Oddly enough, despite the declining numbers of peasants, the establishment of the social partnership assured agriculture a powerful place at the table in the postwar era. Because of this neo-corporatist system, by the 1970s agrarian politicians had a much larger voice in national politics than the numerical strength of the peasantry justified. The fate of this disproportionate influence, however, depended utterly on the health of the social partnership. In moving away from this concept as a model for organizing the Austrian economy, the present neoliberal government of Chancellor Wolfgang Schüssel seems poised to reduce the power of one of his party's main traditional sources of support.

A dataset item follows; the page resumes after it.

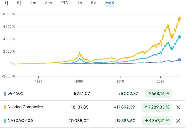
Task: Click the cyan NASDAQ-100 endpoint dot
Action: [x=179, y=37]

Hanisch sees a closing of a circle underway here. The smallholders of the nineteenth century were only able to keep their heads above water by diversifying their sources of income, through such activities as domestic industry. The Austrian peasant of the twenty-first century will also have to diversify economically, drawing income from tourism, direct marketing, and secondary employment of all kinds, "limited only by the extent of personal imagination" (p. 71). The state will almost certainly be a less generous partner in this process than it has been in the past.

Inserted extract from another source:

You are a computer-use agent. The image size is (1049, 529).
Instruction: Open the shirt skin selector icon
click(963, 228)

In painstaking detail Roman Sandgruber traces these developments from a more strictly economic perspective, examining all segments of Austrian agriculture in the process, from potato, milk and beef production to such niche products as pumpkin seed oil and cider. Fortunately for the reader, he cannot keep his interdisciplinary interests in check. So he begins with a digression into cultural history, which examines the changing image of agriculture and the peasantry in Austrian popular culture. He then turns to his main theme, the really quite remarkable increase in agricultural productivity that has taken place over the last one hundred years. Average yields per hectare of basic crops such as wheat and barley have more than quadrupled, while corn yields have seen an astounding six-fold increase in the last eight decades. Wine production has more than doubled, though the real story with wine has been the dramatic improvement in quality that has occurred in the last twenty-five years in the wake of the wine scandal. Milk production per head trebled in the same time span. Productivity increases per unit of land are all the more remarkable, because they have also been accompanied by comparable increases in productivity per unit of labor. The number of persons employed in agriculture has fallen from 1,4 million in 1922 to 261,500 eighty years later.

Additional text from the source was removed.